Gemini: Multitasking Android Migliorato con Overlay

Google sta rivoluzionando l’interazione con Gemini su Android, introducendo una funzionalità che permette all’overlay dell’assistente di persistere in background. Questo significativo aggiornamento mira a eliminare l’attuale frustrazione derivante dalla chiusura inaspettata delle sessioni, consentendo un multitasking fluido e un utilizzo più efficiente dell’intelligenza artificiale.

Secondo quanto riportato da Digitaltrends, l’esperienza di utilizzo dell’overlay di Gemini su Android è stata finora limitata da una grave lacuna nel multitasking.

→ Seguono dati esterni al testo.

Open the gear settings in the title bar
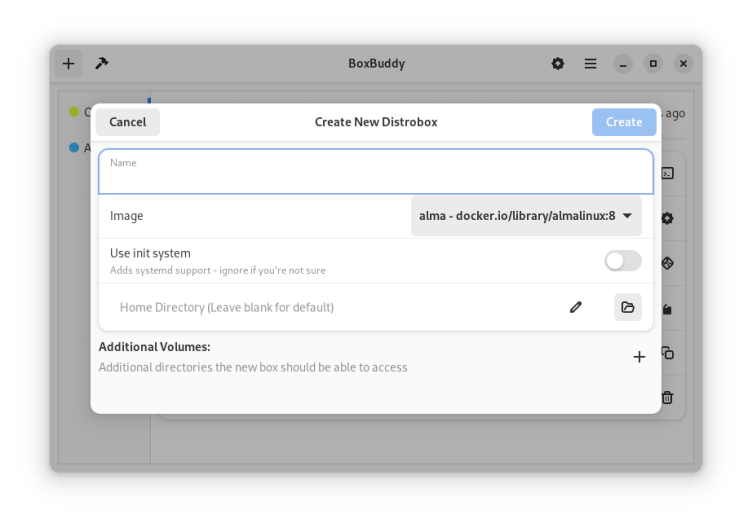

Attualmente, quando si attiva Gemini, ad esempio tramite “hotword” o la pressione prolungata del tasto di accensione, l’assistente appare come un overlay sull’applicazione in uso. Tuttavia, diversamente da un vero overlay, esso si chiude completamente non appena si tocca lo sfondo per interagire con un’altra app. Questo comportamento interrompe il flusso di lavoro: ogni volta che si riapre Gemini, la conversazione precedente è sparita, costringendo l’utente a ricominciare da capo, un aspetto che rende le interazioni più complesse o prolungate particolarmente frustranti.

Google sta ora lavorando attivamente a una soluzione che affronterà direttamente questo problema. Come analizzato da Android Authority, l’ultima versione beta dell’applicazione Google suggerisce un redesign dell’overlay di Gemini, il quale non si Spegnerà più quando si passa ad altre applicazioni. Invece di chiudersi, l’overlay si ridurrà a un piccolo pulsante di azione flottante che rimarrà sullo schermo. Questa innovazione consentirà a Gemini di continuare a funzionare in background, mantenendo attiva la sessione mentre l’utente naviga tra altre app.

Un multitasking più fluido grazie al pulsante flottante

Questo approccio trasforma radicalmente l’interazione con Gemini. Gli utenti potranno avviare una query, passare ad altre app mentre Gemini elabora la richiesta e poi tornare alla stessa conversazione toccando il pulsante flottante una volta che la risposta è pronta. Questa flessibilità permette di aggiungere contesto da altre applicazioni e di affinare le richieste senza dover resettare la sessione ogni volta. Una volta completata l’operazione, un semplice scorrimento chiuderà completamente Gemini. Benché la funzione sia ancora in fase beta e quindi suscettibile di modifiche, la sua implementazione supererebbe uno degli aspetti più irritanti dell’overlay di Gemini, allineandolo finalmente alle aspettative degli utenti per quanto riguarda la gestione delle attività in background.

Questo aggiornamento si inserisce in un più ampio sforzo di Google per rendere Gemini più veloce e versatile nell’ecosistema Android. L’azienda ha recentemente presentato Gemini 3 Flash , un modello più leggero progettato per accelerare la ricerca basata su AI e migliorare la generazione di immagini. Inoltre, Google sta estendendo la sua tecnologia Deep Research AI al di fuori delle proprie applicazioni, rendendola disponibile tramite API per sviluppatori terzi. Questi sviluppi precedono una transizione ancora più significativa, con Google che ha confermato la completa sostituzione dell’Assistente con Gemini sui dispositivi mobili entro il 2026, indicando una chiara direzione strategica verso un’integrazione AI più profonda e funzionale.